* [Set problem]: Retype the listing below, starting at its first line and ending at the line that contains "point(41,459)". Include both of those lines.

────

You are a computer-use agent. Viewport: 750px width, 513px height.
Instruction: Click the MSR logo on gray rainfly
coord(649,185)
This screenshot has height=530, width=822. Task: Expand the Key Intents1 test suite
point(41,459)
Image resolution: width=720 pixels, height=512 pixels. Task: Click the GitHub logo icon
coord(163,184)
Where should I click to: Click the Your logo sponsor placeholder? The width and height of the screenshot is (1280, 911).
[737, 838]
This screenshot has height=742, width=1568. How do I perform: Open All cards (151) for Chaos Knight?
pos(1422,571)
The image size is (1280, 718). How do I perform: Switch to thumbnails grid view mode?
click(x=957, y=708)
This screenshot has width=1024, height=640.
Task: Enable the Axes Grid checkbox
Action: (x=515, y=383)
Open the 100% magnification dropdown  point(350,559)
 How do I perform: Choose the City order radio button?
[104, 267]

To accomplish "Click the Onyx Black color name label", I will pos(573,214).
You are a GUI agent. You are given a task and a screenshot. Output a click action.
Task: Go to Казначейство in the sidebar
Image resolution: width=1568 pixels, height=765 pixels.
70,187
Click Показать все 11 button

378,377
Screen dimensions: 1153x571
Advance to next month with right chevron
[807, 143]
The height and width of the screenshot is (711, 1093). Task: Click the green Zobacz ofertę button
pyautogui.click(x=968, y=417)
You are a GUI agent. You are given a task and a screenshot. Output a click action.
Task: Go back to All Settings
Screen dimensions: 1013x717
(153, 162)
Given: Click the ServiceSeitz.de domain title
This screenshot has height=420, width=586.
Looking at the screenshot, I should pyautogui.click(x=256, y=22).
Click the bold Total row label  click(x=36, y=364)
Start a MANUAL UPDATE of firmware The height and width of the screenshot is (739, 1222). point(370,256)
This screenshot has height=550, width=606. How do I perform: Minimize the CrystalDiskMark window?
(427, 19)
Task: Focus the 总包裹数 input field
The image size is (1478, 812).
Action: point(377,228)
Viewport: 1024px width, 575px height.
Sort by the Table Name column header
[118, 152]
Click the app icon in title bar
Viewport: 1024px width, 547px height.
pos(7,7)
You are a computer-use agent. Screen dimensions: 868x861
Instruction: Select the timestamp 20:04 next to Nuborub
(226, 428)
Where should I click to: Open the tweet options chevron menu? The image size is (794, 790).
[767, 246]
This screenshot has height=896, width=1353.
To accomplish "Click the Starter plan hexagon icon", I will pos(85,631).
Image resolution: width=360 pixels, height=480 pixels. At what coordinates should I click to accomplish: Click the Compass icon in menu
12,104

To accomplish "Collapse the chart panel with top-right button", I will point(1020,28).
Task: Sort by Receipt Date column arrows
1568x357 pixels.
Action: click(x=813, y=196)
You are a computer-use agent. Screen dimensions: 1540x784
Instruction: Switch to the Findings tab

────

* [Task answer]:
You are a computer-use agent. Viewport: 750px width, 513px height.
Instruction: Click the MSR logo on gray rainfly
coord(649,185)
This screenshot has height=530, width=822. Task: Expand the Key Intents1 test suite
point(41,459)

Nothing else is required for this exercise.